Русско-японская война полностью свернула деятельность Миссии. Корея не могла оставаться нейтральной, и люди русской национальности, включая миссионеров, были вынуждены покинуть страну. После войны миссия возобновила деятельность под руководством нового главы — архимандрита Павла Ивановского. Шесть лет его руководства Миссией оказались самыми плодотворными. Было переведено множество книг, в том числе вся богослужебная литература. Под его началом первый кореец был рукоположен в священники. Миссия продолжала свою работу под руководством других лиц вплоть до русской революции, после чего, так же как это случилось с уже рассмотренными нами иностранными миссиями, ее развитие остановилось.

Впоследствии Корейская Церковь оказалась под юрисдикцией Японской епархии. Из-за превратностей истории Кореи Православная Церковь прошла через многие испытания. Во время гражданской войны она осталась совершенно без пастырского окормления, так как корейский священник о. Алексий Ким был схвачен и изгнан из страны. Это событие едва не привело к гибели всей Корейской Церкви. Однако с помощью греческих священников, сопровождавших греческие экспедиционные войска, «посланные Божественным Провидением в самый трудный и критический момент», она смогла выжить[258]. Вот еще один пример, демонстрирующий помощь православных своим иностранным собратьям в трудной ситуации. В настоящее время в Корее имеется небольшая православная община. Несколько молодых корейцев обучались в Афинах; священник прихода в Сеуле о. Даниил На — выпускник Богословской школы Св. Креста в Массачусетсе, он предоставил нам материалы для этой статьи[259].

Глава 6
ПРАВОСЛАВНЫЕ МИССИИ СЕГОДНЯ

ПРАВОСЛАВНАЯ ДИАСПОРА

После революции 1917 г. и вплоть до начала 1960-х годов организованная миссионерская деятельность Православной Церковью практически не осуществлялась[260]. Однако нельзя утверждать, что Православие не распространялось в течение этого периода. Как раз, напротив, XX век стал свидетелем грандиозной в географическом отношении территориальной экспансии Православной Церкви. Но расселение по всему свету православных верующих и, как следствие, строительство повсюду православных храмов не было делом рук миссионеров. Православные храмы появлялись следом за верующими и служили нуждам иммигрантов. Язык богослужения определялся их (греков, русских, сербов и т. д.) национальностью[261]. Организованных усилий для распространения Православия никто не прилагал. Церковь была для переселенцев не только местом духовного окормления, но и родным уголком, средоточием социальной и культурной жизни[262].
________________________
Задания ▸
**A.** Ответьте на вопросы по тексту о православных миссиях:
(i) Кто возглавил Миссию в Корее, когда она возобновила деятельность после войны?
(ii) Какой корейский священник был схвачен и изгнан из страны во время гражданской войны?
(iii) Чем определялся язык богослужения в храмах, которые строили переселенцы?
**B.** Продолжите текст о православных миссиях с того места, где он обрывается.
Данные ниже никак не связаны с текстом о православных миссиях.

Представленные данные ▸
________________________
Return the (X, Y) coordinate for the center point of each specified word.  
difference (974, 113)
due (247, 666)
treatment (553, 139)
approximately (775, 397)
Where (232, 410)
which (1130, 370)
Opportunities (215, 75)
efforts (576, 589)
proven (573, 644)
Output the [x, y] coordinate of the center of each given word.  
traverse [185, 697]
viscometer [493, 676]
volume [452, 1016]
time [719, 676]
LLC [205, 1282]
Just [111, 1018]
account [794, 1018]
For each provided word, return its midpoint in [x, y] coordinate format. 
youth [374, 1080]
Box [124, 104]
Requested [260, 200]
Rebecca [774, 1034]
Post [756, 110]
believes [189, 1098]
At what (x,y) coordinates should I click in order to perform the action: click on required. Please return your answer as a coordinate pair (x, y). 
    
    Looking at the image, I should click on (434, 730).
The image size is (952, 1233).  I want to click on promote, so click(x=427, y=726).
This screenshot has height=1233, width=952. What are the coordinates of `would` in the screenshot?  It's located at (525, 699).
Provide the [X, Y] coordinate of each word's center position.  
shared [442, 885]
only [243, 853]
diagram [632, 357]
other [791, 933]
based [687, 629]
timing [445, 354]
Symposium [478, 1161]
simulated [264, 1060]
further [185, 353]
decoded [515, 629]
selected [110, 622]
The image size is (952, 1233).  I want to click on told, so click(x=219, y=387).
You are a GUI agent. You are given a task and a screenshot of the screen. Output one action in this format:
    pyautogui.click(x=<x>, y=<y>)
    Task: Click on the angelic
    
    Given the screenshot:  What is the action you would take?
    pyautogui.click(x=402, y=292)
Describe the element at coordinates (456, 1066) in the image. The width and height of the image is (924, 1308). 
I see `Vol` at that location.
________________________
Ответы к заданиям ▸
**A.**
(i) Архимандрит Павел Ивановский.
(ii) О. Алексий Ким.
(iii) Национальностью верующих (греков, русских, сербов и т. д.).

**B.**
Неудивительно, что языковая и культурная обособленность делала Церковь диаспоры Церковью иммигрантов и их потомков. В дополнение к этнической замкнутости материальное состояние иммигрантских приходов не позволяло вести миссионерскую работу, а социальное положение православных удерживало окружающих от желания следовать их примеру[263]. С течением времени социальный статус и материальное положение Православной Церкви улучшились, однако этническое самосознание православной диаспоры осталось весомым фактором, с которым нельзя не считаться и сегодня. Проблема создания неэтнического Православия, способного приспосабливаться к жизни в диаспоре, не относится к разряду легкоразрешимых[264].

Именно этноцентричность, столь характерная для Православия, особенно в диаспоре, где всегда есть условия для евангельского свидетельства[265], создала мнение, что Православная Церковь совершенно равнодушна к миссионерству. Сами православные богословы обычно признают, что православные верующие производят впечатление людей, не желающих ввязываться в вопросы, связанные с миссионерством[266].

Поэтому, когда в какой-то части Православной Церкви вдруг оживляется интерес к миссионерству, возникает множество вопросов, как внутренних, так и внешних. Деятельность Афинского межправославного центра, направленная на учреждение внешних миссий, была встречена скептически и даже враждебно[267]. Миссионерство среди неправославных на землях диаспоры казалось противникам Центра достаточно трудным делом, а миссии за границей и вовсе признавались невозможными.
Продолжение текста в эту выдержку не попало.